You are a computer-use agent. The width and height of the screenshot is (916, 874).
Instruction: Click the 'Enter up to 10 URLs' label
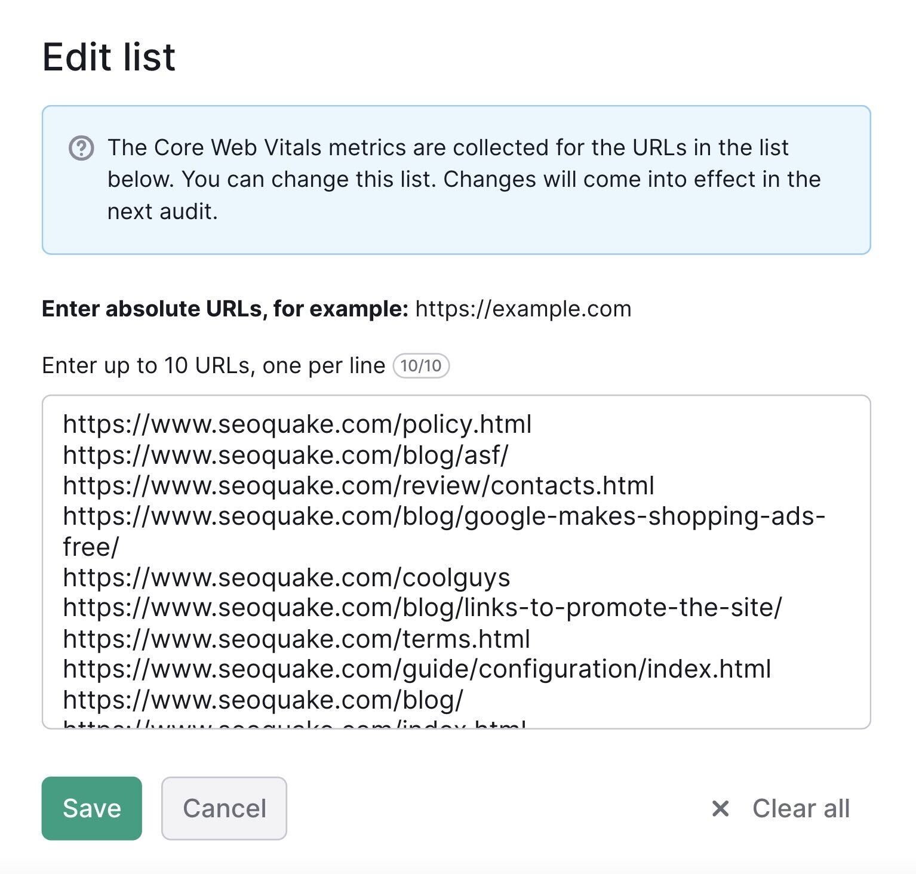coord(213,365)
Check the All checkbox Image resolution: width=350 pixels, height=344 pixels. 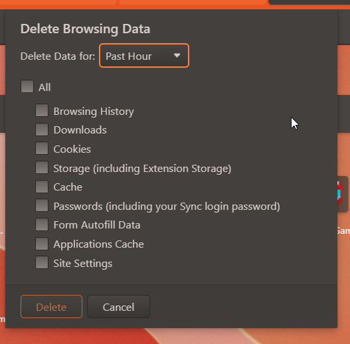[x=27, y=86]
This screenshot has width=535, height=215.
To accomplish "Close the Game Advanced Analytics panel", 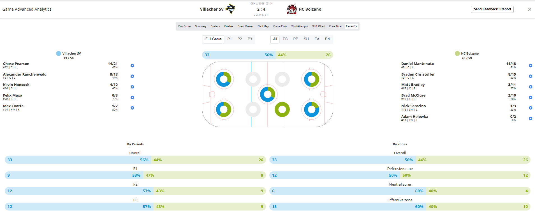I will (529, 10).
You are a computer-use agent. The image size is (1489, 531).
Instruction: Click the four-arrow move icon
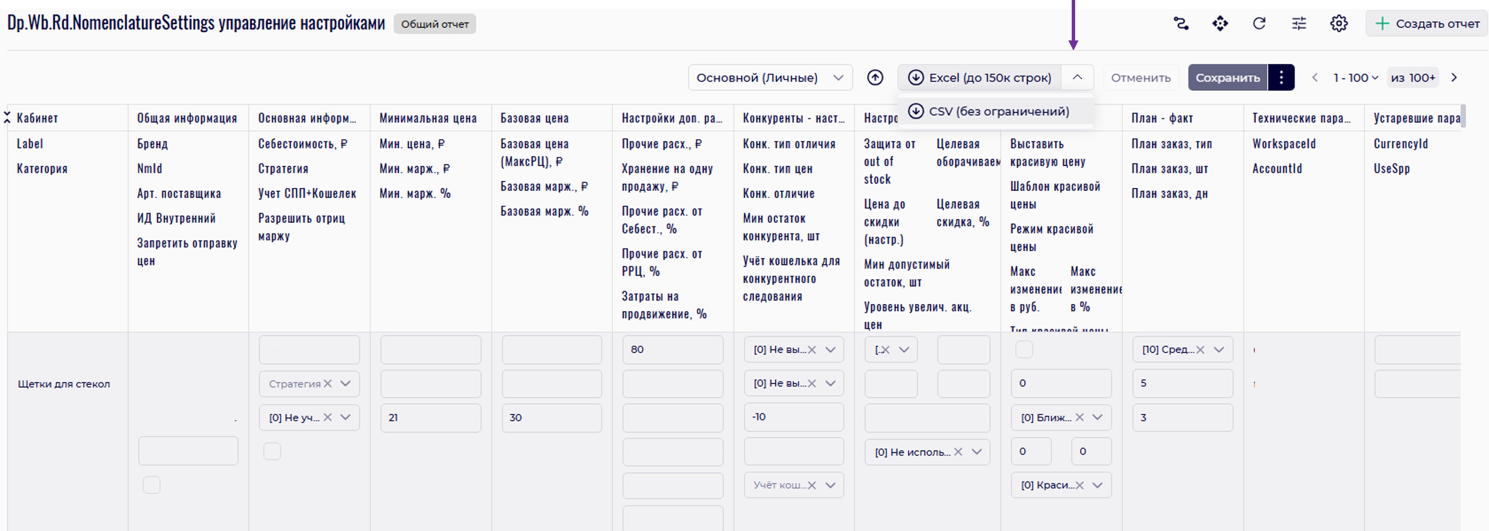pyautogui.click(x=1220, y=24)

######

SHORT EXERCISE: Reproduce the stretch of the listing from the line containing "You are a computer-use agent. The image" through the end of the listing, word for word, with the pictures left out.

SOLUTION TO THIS TASK:
You are a computer-use agent. The image size is (1489, 531).
Instruction: Click the four-arrow move icon
pyautogui.click(x=1220, y=24)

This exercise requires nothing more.